** RECORDS TO USE **
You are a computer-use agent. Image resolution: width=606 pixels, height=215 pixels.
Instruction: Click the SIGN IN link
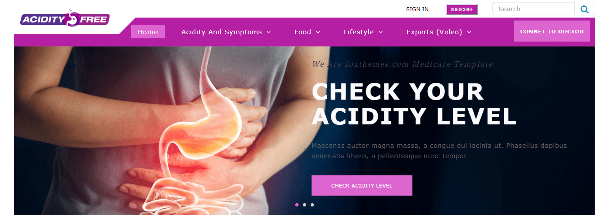[x=417, y=9]
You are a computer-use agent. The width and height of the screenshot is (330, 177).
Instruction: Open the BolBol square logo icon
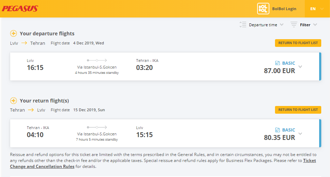(x=263, y=9)
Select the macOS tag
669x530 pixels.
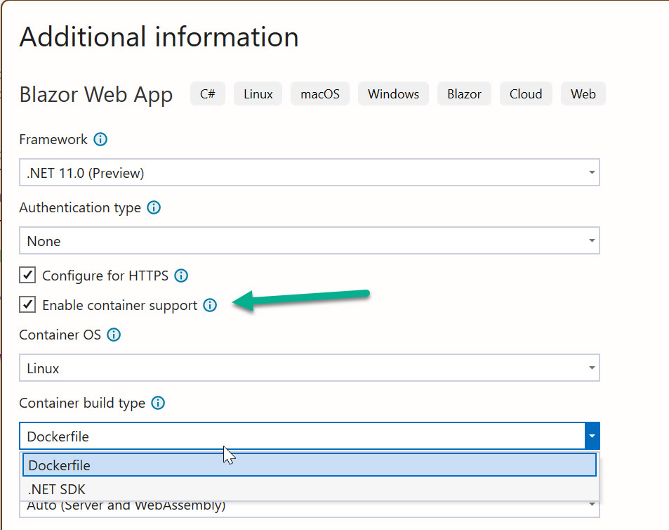[319, 93]
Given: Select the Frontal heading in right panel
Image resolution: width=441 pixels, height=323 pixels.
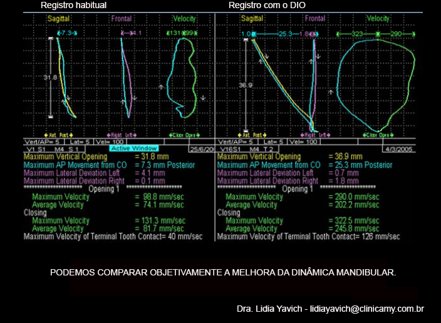Looking at the screenshot, I should [x=315, y=19].
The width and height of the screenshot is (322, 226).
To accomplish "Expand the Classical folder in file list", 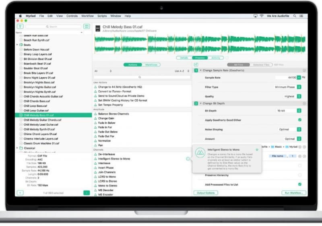I will 17,148.
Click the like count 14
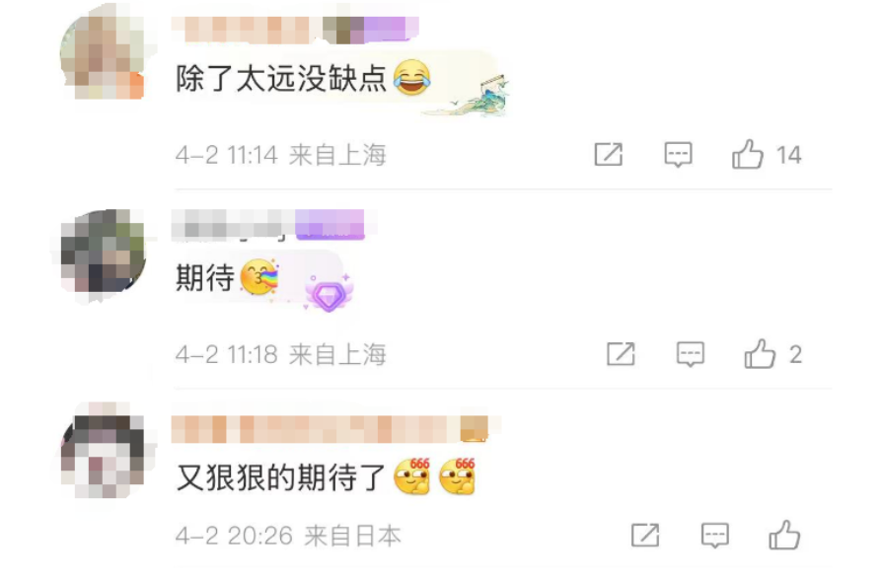 click(x=788, y=155)
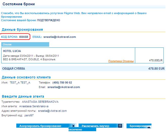Click the booking code I59X5B
168x136 pixels.
24,37
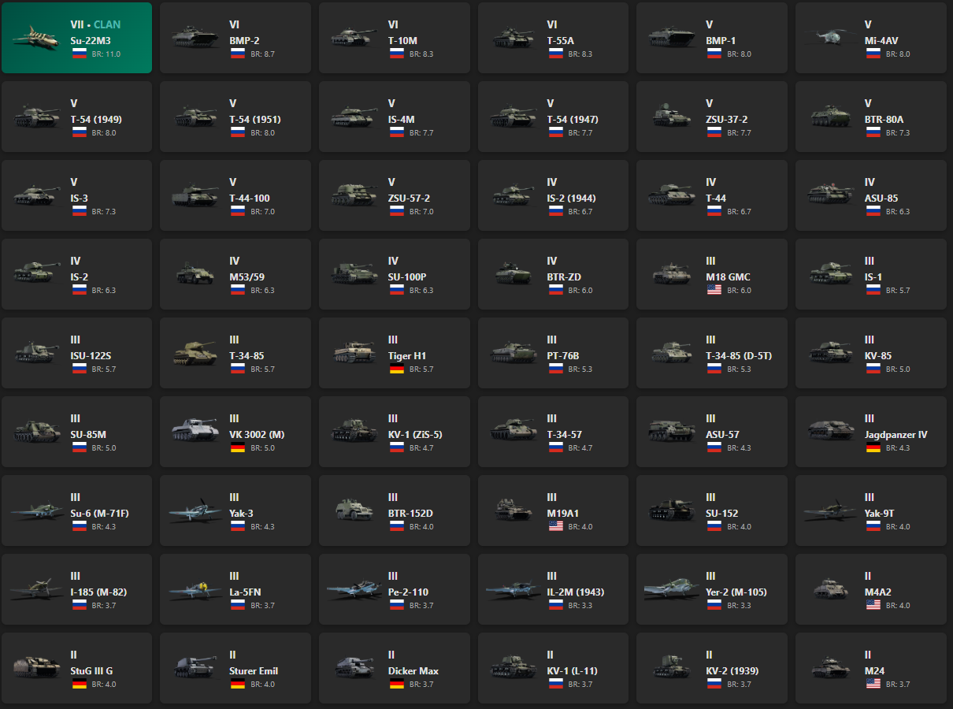Screen dimensions: 953x709
Task: Open the T-10M vehicle card
Action: [395, 38]
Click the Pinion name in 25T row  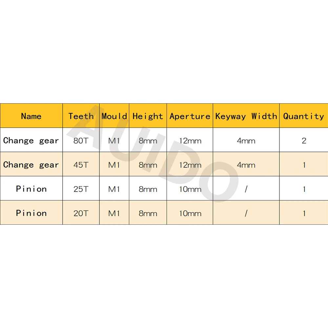(31, 189)
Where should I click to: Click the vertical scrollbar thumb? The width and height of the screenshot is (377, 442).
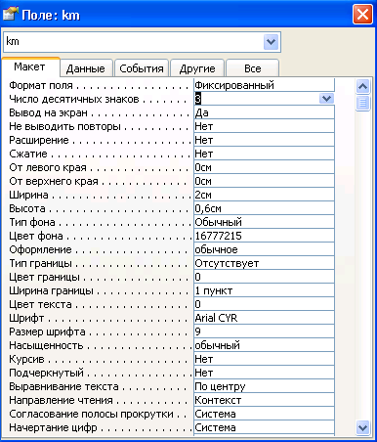click(362, 103)
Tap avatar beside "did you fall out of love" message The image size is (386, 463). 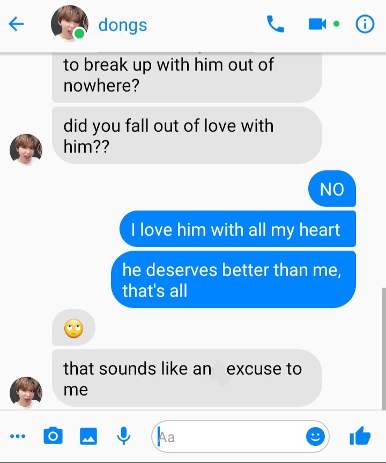pyautogui.click(x=26, y=150)
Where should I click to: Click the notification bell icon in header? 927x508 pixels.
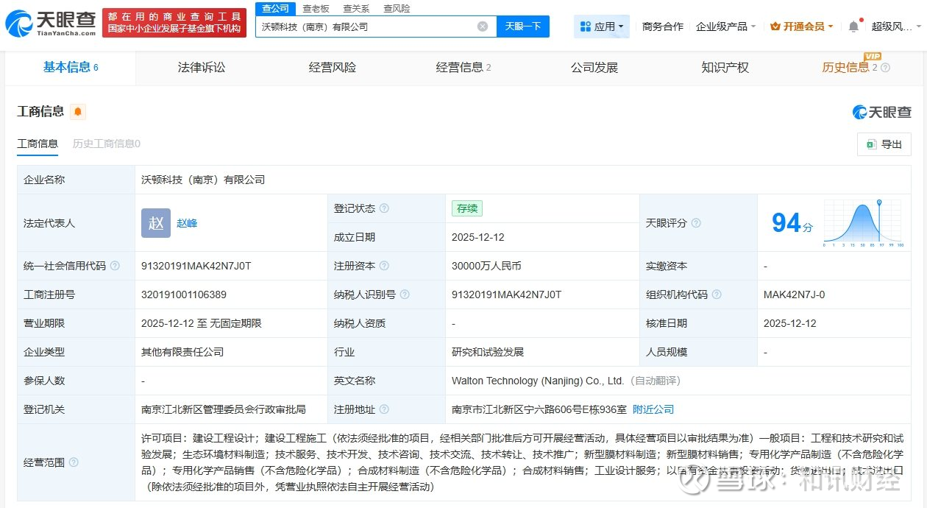coord(853,27)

** WHAT NEEDS TO BE DONE **
Pull out all lines from the listing that contain the string "agent".

** RESULT OF THIS TASK **
You are a computer-use agent. Image resolution: width=606 pixels, height=215 pixels.
You are a computer-use agent. The width and height of the screenshot is (330, 177).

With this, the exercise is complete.